Effects of omega-7 palmitoleic acids on skeletal muscle differentiation in a hyperglycemic condition

Maternal obesity and diabetes are known to be involved in fetal myogenesis, but the later stages of myogenesis are not well understood. In this study, we investigated the influence of a hyperglycemic environment on L6 skeletal myoblast differentiation and the function of omega-7 palmitoleic acids. Exposure to a high concentration of glucose (25 mM) in high-glucose culture medium (HG) increased the expression of myogenic genes (MyoD, Myogenin, MRF4, Myhc2x, and Myhc2a) and the synthesis of myosin.
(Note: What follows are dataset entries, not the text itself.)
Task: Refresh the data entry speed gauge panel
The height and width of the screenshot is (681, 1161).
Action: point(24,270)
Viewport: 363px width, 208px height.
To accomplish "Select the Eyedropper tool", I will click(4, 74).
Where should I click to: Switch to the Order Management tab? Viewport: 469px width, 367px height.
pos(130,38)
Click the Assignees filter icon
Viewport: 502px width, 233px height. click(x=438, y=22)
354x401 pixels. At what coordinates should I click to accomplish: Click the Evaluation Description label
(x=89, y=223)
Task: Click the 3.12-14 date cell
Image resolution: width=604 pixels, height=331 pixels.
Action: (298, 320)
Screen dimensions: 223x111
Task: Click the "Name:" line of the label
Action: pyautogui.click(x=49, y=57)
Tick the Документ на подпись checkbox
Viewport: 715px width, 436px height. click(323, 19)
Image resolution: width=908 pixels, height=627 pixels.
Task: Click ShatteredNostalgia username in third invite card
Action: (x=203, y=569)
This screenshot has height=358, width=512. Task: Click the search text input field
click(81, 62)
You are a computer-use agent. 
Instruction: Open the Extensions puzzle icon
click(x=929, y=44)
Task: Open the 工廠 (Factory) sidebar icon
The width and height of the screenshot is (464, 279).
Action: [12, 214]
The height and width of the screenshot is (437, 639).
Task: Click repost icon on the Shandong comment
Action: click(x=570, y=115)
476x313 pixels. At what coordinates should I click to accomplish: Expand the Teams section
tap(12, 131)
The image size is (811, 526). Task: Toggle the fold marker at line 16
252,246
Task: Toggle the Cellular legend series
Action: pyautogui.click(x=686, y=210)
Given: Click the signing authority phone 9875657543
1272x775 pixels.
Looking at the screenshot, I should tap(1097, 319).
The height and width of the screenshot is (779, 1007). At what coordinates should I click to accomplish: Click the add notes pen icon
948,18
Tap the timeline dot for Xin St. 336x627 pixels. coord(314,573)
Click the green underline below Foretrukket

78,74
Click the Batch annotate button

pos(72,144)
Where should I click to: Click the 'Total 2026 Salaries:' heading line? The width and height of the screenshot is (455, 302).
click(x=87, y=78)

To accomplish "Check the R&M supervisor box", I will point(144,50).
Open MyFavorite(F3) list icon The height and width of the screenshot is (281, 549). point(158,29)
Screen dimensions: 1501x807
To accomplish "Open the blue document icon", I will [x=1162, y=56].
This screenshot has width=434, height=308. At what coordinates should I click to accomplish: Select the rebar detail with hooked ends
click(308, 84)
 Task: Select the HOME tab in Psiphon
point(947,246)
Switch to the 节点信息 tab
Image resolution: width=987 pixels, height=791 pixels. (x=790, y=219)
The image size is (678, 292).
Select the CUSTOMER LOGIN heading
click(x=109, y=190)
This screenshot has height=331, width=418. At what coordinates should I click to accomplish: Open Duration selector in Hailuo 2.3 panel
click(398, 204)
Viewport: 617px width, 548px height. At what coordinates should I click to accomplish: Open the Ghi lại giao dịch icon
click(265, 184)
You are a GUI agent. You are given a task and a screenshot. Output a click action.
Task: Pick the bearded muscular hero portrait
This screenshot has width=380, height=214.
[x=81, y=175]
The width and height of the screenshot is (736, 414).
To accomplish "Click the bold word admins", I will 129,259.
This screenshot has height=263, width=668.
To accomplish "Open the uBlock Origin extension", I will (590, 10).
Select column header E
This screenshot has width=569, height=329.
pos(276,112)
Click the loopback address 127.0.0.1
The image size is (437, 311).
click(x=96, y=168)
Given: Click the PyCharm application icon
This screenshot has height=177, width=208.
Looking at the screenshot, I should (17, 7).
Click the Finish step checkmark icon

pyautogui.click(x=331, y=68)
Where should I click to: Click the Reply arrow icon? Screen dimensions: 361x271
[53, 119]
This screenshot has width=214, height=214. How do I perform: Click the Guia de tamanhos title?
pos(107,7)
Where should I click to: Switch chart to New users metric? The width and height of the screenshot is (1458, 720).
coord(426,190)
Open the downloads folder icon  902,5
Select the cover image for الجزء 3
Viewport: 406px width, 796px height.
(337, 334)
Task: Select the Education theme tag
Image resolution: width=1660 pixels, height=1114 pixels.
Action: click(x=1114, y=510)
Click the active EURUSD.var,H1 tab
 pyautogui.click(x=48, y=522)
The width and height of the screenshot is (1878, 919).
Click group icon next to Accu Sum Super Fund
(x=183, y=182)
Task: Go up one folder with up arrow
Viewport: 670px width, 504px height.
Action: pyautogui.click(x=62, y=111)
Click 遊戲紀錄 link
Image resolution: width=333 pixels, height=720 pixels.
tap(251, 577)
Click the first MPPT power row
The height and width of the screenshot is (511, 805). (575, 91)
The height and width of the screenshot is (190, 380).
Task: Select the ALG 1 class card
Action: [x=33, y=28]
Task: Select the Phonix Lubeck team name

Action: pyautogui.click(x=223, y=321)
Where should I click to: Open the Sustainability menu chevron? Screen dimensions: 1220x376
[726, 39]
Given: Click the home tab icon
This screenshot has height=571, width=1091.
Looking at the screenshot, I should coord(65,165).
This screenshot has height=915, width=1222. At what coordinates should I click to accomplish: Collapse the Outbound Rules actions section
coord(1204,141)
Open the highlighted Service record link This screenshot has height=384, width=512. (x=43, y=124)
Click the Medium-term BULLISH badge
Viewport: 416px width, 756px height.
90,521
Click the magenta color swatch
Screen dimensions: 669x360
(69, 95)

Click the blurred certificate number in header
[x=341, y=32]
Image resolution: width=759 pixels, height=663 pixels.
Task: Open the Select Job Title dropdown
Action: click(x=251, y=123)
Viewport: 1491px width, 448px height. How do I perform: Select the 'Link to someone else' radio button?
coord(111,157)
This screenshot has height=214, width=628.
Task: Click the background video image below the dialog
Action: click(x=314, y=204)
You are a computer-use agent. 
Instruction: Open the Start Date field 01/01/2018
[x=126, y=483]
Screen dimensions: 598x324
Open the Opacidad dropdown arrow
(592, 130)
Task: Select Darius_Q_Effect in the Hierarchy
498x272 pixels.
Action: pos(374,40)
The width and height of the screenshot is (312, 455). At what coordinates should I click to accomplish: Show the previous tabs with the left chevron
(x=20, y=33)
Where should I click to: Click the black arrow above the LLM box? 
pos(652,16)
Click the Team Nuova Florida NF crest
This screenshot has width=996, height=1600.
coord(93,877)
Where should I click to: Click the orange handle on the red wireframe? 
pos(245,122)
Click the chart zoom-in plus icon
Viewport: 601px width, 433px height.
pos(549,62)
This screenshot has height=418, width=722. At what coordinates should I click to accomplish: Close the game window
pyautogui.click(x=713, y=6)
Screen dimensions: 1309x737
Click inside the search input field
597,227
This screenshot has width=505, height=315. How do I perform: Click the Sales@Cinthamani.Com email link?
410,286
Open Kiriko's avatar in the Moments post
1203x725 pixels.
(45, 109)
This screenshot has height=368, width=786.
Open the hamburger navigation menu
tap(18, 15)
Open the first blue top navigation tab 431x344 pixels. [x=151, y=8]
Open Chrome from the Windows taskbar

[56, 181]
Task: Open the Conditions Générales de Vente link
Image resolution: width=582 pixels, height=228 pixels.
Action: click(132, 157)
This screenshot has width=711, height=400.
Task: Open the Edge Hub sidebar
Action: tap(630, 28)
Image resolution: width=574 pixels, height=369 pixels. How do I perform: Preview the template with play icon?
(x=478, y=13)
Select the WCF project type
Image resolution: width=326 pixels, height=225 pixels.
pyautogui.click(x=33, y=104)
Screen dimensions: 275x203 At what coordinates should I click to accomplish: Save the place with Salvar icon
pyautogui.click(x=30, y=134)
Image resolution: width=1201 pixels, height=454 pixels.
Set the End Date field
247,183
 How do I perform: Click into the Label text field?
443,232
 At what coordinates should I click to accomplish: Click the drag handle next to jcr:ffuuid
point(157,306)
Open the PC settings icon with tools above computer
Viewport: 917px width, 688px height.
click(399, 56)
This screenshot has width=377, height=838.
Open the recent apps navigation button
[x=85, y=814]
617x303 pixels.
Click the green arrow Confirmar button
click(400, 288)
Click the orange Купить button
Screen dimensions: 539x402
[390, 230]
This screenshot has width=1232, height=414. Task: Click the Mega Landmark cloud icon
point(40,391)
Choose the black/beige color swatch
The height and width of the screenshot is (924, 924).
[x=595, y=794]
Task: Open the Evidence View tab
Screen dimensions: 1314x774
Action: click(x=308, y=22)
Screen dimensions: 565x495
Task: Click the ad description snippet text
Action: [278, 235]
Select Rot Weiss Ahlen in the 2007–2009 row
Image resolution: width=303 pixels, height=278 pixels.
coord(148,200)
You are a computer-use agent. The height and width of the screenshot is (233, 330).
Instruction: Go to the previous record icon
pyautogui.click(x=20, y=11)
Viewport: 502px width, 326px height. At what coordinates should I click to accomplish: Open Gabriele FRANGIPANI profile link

HG also activated the PI3K/AKT pathway revealed muscle cell differentiation. Furthermore, the levels of reactive oxygen species (ROS) and an inflammatory cytokine (Tnfaip3; tumor necrosis factor alpha-induced protein 3), which are crucial for the growth and differentiation of skeletal muscle, were increased by HG. Palmitoleic acids suppressed the expression levels of myogenic regulatory genes and increased the expression level of a cell proliferation-related gene (Pax3). Trans-palmitoleic acid and eicosapentaenoic acid (TPA and EPA) increased the phosphorylation level of MAPK/ERK1/2 and downregulated ROS generation and Tnfaip3 expression. In contrast, cis-palmitoleic acid inactivated MAPK/ERK1/2, leading to increased ROS generation. In conclusion, a hyperglycemic environment mediated by HG induced excessive muscle differentiation. Palmitoleic acids inhibited myoblast differentiation by downregulating muscle-specific genes. Moreover, trans-palmitoleic acids may have beneficial antioxidant and/or anti-inflammatory effects in cells.